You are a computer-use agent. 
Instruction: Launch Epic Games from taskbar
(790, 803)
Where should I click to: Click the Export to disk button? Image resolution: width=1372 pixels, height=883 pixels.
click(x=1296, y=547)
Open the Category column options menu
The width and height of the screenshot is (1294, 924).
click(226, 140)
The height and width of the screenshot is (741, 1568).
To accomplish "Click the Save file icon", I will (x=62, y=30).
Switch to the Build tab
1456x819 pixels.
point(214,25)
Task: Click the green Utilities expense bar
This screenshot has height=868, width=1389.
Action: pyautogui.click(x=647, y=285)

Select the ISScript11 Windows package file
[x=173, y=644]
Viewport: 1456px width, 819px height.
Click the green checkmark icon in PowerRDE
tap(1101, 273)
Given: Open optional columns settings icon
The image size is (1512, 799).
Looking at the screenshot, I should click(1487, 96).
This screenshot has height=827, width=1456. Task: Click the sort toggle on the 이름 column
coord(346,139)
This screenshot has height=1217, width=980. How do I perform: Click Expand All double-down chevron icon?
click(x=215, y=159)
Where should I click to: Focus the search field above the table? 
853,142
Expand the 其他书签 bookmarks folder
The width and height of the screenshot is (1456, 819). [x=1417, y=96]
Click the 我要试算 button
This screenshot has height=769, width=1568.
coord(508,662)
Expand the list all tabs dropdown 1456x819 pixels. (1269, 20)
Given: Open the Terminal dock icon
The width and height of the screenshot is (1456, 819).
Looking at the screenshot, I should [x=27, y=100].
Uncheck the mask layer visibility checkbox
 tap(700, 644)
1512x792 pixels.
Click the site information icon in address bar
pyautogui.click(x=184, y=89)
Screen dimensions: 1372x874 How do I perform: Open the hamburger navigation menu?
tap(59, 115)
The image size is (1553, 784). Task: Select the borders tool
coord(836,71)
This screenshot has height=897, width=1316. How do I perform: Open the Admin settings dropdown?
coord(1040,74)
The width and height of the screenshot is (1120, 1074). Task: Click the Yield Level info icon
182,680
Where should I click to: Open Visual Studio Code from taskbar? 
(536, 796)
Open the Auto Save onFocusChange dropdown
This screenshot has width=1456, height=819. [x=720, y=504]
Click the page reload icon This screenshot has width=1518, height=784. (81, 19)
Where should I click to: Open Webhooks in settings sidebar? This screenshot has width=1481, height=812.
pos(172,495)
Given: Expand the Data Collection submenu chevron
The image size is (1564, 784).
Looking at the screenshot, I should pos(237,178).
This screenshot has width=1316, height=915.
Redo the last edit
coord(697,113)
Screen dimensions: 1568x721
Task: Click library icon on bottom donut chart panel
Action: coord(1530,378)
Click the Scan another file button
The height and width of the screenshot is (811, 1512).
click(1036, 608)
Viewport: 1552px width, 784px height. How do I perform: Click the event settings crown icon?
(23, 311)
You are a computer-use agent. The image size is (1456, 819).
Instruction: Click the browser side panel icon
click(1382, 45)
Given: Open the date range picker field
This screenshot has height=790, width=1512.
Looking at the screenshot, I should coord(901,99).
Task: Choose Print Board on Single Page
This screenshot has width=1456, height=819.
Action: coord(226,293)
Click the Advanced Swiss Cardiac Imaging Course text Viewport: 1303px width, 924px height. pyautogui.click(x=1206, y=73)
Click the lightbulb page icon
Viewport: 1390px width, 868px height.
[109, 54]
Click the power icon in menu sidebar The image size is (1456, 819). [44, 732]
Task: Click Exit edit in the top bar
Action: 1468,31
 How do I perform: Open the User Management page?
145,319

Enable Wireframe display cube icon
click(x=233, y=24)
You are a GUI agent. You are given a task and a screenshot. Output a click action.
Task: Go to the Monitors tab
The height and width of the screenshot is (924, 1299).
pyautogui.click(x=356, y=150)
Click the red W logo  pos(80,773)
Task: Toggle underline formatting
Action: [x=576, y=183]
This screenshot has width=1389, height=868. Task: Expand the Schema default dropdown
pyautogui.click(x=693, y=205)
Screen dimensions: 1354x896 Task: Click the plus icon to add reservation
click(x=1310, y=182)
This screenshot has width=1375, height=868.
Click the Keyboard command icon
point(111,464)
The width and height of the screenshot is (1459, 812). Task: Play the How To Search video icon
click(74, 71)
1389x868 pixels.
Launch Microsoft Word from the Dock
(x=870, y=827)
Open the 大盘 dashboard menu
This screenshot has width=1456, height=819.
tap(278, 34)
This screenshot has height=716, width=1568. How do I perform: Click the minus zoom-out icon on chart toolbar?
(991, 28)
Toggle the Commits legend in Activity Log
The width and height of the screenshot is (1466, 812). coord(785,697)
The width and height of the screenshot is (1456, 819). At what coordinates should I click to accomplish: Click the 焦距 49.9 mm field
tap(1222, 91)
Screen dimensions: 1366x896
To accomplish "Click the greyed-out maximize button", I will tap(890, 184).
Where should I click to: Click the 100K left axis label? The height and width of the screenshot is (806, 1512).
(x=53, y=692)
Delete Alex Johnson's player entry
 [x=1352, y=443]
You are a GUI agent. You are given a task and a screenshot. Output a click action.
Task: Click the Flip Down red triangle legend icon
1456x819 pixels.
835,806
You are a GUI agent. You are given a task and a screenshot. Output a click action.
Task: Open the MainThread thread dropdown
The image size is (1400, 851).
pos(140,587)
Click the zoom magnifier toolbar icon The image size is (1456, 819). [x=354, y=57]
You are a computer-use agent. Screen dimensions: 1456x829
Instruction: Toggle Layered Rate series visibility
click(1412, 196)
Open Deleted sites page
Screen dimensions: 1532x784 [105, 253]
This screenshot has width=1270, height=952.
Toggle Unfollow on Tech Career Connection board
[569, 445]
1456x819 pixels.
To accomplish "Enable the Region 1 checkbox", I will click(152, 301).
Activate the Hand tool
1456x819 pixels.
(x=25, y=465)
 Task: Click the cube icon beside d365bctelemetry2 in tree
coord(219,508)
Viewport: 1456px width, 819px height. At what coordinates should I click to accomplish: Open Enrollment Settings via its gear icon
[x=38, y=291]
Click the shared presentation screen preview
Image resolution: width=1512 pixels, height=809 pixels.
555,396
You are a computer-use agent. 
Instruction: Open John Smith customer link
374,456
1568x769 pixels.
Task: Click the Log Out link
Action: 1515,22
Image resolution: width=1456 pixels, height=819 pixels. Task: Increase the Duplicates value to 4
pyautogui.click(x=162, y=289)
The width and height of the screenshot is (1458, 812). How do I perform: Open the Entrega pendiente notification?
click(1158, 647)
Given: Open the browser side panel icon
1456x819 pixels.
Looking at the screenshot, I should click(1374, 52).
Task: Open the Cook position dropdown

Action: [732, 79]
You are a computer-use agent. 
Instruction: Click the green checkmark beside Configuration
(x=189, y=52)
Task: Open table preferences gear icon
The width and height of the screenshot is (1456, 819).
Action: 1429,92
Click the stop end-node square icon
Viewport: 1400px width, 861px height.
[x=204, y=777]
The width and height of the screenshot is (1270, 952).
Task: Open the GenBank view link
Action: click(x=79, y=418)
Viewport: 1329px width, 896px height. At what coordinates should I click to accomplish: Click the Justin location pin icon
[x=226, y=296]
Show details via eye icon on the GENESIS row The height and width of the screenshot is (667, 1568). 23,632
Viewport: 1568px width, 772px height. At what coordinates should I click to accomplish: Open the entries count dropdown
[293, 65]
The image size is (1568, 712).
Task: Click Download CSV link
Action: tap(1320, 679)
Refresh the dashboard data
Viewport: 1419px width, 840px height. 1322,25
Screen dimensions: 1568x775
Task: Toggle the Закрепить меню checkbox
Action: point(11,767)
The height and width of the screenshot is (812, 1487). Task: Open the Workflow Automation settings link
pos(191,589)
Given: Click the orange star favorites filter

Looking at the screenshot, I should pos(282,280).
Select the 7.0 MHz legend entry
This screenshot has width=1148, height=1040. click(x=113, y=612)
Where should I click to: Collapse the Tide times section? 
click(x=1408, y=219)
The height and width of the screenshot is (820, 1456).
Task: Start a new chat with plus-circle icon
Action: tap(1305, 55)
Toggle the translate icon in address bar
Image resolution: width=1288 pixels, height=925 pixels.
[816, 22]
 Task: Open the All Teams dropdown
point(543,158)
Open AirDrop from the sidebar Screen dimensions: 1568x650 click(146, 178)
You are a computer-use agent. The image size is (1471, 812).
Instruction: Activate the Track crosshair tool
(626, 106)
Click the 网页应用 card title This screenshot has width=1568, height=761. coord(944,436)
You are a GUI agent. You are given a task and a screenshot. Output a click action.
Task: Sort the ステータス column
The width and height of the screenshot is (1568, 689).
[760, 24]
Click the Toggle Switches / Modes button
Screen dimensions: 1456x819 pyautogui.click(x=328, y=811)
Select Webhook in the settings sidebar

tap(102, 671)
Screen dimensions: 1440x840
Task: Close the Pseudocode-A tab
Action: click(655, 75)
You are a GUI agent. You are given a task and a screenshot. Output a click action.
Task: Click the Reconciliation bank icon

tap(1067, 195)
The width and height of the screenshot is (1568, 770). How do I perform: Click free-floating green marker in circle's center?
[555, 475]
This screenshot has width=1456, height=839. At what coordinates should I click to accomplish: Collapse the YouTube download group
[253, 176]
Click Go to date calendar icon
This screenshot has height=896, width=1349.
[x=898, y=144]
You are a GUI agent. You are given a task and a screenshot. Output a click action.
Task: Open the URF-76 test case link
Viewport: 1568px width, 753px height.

____

**TASK**
All lines above from the one containing "Image resolution: width=1288" to the one containing "You are a computer-use agent. The image size is (1471, 812)." must be repeated exactly, both lines included, and no others.

**ANSWER BOX**
Image resolution: width=1288 pixels, height=925 pixels.
[816, 22]
 Task: Open the All Teams dropdown
point(543,158)
Open AirDrop from the sidebar Screen dimensions: 1568x650 click(146, 178)
You are a computer-use agent. The image size is (1471, 812).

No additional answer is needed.